O profissional atribui essa queda na cobertura ao que define como “processo de desinformação desses últimos anos”. “Eu não sei como isso conseguiu desconstruir uma cultura de vacinação tão forte, em tão pouco tempo e com tanta facilidade. É um desafio que eu não tenho resposta. Teremos muito trabalho pela frente”, afirma.

Entretanto, mesmo com tantas desigualdades e dificuldades no processo de imunização, podemos encontrar soluções para o avanço da vacinação nesses públicos, como apontam nossos entrevistados. 

Para Kelson, uma estratégia eficiente para a mobilização seria por meio de campanhas midiáticas que trouxessem a figura do homem negro no centro. “Eu enxergo que através da mobilização, principalmente da identificação, nós podemos alcançar mais esse público. Acho que campanhas com mais representatividade fazem com que as pessoas se identifiquem e busquem se informar de forma mais próxima”, avalia.

Já para Moredson, é necessário que haja uma mobilização coletiva entre os mais diversos setores da sociedade. “Acredito que uma boa estratégia de mobilização para a vacinação seria como aconteceu no primeiro momento, se aliando com associações de moradores, igrejas, centro espíritas, para junto com as unidades de saúde conscientizar as pessoas. É nesses espaços que de fato está circulando a população. Todos os setores precisam se juntar na luta contra o negacionismo”, defende.

É necessário que o Ministério de Saúde e as secretarias estaduais e municipais assumam um compromisso público na garantia de direitos que já foram conquistados. Além disso, pensem soluções para combater as desigualdades presentes no acesso à saúde para os grupos mais vulneráveis socialmente. 

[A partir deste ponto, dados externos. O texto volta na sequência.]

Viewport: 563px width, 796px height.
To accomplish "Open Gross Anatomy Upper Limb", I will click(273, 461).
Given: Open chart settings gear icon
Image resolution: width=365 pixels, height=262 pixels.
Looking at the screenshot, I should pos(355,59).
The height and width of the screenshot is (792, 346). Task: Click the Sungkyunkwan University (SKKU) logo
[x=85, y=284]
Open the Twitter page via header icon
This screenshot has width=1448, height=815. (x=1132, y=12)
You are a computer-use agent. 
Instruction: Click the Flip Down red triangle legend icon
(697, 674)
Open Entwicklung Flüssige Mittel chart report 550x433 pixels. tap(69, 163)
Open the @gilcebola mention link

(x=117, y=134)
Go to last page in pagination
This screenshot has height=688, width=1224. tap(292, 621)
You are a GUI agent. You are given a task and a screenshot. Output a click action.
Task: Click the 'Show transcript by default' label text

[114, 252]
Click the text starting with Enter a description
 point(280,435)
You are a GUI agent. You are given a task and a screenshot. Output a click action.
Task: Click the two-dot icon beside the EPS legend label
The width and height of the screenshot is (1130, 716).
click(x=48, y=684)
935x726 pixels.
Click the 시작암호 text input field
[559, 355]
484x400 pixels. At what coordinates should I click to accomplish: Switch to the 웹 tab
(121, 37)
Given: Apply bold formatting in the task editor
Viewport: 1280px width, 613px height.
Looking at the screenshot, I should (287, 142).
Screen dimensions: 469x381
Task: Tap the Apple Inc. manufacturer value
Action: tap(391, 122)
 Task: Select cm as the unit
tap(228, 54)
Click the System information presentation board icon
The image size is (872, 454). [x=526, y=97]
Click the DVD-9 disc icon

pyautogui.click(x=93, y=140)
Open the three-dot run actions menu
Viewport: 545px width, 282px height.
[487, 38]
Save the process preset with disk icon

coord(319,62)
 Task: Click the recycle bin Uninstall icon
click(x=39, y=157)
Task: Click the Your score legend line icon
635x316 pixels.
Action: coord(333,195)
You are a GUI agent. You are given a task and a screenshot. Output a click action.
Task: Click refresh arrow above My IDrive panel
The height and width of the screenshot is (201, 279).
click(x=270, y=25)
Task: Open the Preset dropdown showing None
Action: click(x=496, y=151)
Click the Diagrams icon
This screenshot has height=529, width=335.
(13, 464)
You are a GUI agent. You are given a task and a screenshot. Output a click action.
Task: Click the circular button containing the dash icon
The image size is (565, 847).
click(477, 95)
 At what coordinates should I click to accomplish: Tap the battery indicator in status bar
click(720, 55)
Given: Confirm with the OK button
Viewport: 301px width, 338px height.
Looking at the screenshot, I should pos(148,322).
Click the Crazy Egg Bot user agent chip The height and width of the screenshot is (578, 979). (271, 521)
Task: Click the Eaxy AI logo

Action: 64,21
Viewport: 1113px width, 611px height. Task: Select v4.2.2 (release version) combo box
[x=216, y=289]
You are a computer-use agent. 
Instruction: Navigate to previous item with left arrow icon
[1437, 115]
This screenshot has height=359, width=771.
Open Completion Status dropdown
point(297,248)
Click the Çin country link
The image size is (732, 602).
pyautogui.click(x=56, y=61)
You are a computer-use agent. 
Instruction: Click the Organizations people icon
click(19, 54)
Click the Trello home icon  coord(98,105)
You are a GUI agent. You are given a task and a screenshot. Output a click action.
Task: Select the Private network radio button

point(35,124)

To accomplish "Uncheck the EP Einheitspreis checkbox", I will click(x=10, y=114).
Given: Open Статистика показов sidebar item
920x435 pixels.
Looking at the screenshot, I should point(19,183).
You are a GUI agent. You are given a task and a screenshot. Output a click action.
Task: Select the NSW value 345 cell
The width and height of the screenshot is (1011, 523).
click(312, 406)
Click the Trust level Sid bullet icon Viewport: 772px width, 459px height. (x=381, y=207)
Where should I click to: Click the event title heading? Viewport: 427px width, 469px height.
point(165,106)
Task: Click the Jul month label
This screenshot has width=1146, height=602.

Enquanto os dados de raça e gênero não forem divulgados e não forem planejadas ações efetivas para a imunização desses grupos, a população negra continua sendo a mais vulnerável não só para a covid-19, mas para todas as violências e negligências que o Estado já direciona para nós, homens negros periféricos.

* Rudson Amorim é estudante de Comunicação Social — Rádio e TV pela Universidade Federal do Rio de Janeiro (UFRJ). É fotógrafo, comunicador popular, agente cultural e realizador audiovisual.